[Quoted text]
Labours | 35.4

2012

Digital only; out of stock in print.

In this issue, we present a voice from the past, from the very earliest days of Room—then Room of One’s Own—and a new collective member, a voice from our present and future.

Every issue of Room is a labour of love, and for this reason I chose labours as the theme of the final issue in our special thirty-fifth anniversary volume. The volume opened with Journey, followed by Shaping the Spark, and Duality. Now, Labours, in all its iterations, celebrates the past thirtyfive volumes in which Room’s collective members have brought to you the labour of women writers and artists.

In this issue, we present a voice from the past, from the very earliest days of Room—then Room of One’s Own—and a new collective member, a voice from our present and future. It is women just like these who have supported us in our labours, and will continue to do so in the years ahead.

Source records:
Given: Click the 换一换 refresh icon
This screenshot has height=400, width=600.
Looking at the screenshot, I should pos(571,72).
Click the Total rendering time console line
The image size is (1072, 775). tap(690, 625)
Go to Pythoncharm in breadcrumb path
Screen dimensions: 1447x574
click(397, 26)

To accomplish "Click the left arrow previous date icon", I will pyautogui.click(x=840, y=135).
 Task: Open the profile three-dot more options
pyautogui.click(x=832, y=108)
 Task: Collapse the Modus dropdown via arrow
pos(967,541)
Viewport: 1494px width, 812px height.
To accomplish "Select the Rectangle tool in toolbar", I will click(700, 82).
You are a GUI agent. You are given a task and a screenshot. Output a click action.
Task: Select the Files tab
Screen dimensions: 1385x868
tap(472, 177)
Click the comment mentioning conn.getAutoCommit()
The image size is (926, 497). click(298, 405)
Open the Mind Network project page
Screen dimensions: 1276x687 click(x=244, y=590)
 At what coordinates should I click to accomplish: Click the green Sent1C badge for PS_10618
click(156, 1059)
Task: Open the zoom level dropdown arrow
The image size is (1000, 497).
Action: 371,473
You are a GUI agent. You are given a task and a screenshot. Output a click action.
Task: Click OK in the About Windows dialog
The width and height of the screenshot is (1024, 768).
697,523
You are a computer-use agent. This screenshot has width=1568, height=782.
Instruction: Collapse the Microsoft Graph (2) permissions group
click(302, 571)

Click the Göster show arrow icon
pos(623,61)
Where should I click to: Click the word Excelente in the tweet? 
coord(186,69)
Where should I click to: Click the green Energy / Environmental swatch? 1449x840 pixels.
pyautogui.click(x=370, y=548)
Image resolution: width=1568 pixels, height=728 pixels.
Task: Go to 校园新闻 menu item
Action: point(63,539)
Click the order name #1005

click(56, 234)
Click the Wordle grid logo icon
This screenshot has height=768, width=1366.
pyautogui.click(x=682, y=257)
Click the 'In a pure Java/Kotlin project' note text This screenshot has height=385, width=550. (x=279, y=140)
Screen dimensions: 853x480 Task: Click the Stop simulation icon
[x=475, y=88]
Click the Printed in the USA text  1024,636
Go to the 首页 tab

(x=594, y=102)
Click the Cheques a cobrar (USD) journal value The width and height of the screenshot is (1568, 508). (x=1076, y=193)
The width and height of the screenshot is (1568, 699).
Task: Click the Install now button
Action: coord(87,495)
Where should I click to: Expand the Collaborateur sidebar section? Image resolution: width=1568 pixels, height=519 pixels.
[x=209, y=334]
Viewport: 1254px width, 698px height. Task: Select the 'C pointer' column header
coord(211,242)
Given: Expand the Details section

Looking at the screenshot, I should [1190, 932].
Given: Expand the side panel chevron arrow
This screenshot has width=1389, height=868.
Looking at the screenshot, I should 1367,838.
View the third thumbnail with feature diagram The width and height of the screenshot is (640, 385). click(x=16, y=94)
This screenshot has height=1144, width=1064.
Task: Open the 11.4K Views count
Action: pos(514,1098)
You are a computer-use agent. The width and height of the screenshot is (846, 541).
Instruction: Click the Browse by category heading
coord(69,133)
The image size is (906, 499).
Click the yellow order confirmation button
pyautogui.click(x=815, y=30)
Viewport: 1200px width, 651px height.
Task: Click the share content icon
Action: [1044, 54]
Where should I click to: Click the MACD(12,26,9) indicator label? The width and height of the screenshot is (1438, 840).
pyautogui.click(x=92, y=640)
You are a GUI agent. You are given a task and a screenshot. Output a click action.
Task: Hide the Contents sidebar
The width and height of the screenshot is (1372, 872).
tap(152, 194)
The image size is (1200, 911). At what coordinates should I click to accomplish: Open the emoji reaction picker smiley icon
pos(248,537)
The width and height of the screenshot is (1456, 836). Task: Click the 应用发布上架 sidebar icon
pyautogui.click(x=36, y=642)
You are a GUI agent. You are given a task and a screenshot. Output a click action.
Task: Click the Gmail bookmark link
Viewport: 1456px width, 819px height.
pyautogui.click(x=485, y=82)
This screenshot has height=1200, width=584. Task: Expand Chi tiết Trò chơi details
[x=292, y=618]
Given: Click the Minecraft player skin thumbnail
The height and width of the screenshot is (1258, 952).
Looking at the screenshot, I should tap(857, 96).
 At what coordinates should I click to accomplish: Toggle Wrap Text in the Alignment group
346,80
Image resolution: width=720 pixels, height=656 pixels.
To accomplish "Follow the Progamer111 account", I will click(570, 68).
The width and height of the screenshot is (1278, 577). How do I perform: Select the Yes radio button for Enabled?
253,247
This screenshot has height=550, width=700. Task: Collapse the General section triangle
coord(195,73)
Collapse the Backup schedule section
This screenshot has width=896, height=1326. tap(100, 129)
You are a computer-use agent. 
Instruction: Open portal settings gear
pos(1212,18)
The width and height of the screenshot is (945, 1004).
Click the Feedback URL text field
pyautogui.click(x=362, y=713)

[Things to do]
1. Repeat the issue description word for word, starting at "Digital only; out" and ending at "writers and artists.".
2. Summarize the issue description in two sentences.
The listing is separate from the issue description.

[In response]
1.
Digital only; out of stock in print.

In this issue, we present a voice from the past, from the very earliest days of Room—then Room of One’s Own—and a new collective member, a voice from our present and future.

Every issue of Room is a labour of love, and for this reason I chose labours as the theme of the final issue in our special thirty-fifth anniversary volume. The volume opened with Journey, followed by Shaping the Spark, and Duality. Now, Labours, in all its iterations, celebrates the past thirtyfive volumes in which Room’s collective members have brought to you the labour of women writers and artists.

2. Labours, issue 35.4 of Room from 2012, is available only in digital form and is the final issue of the magazine's thirty-fifth anniversary volume, which opened with Journey, Shaping the Spark, and Duality. It celebrates thirty-five volumes of work by women writers and artists and presents a voice from the magazine's earliest days, when it was called Room of One's Own, alongside a new collective member.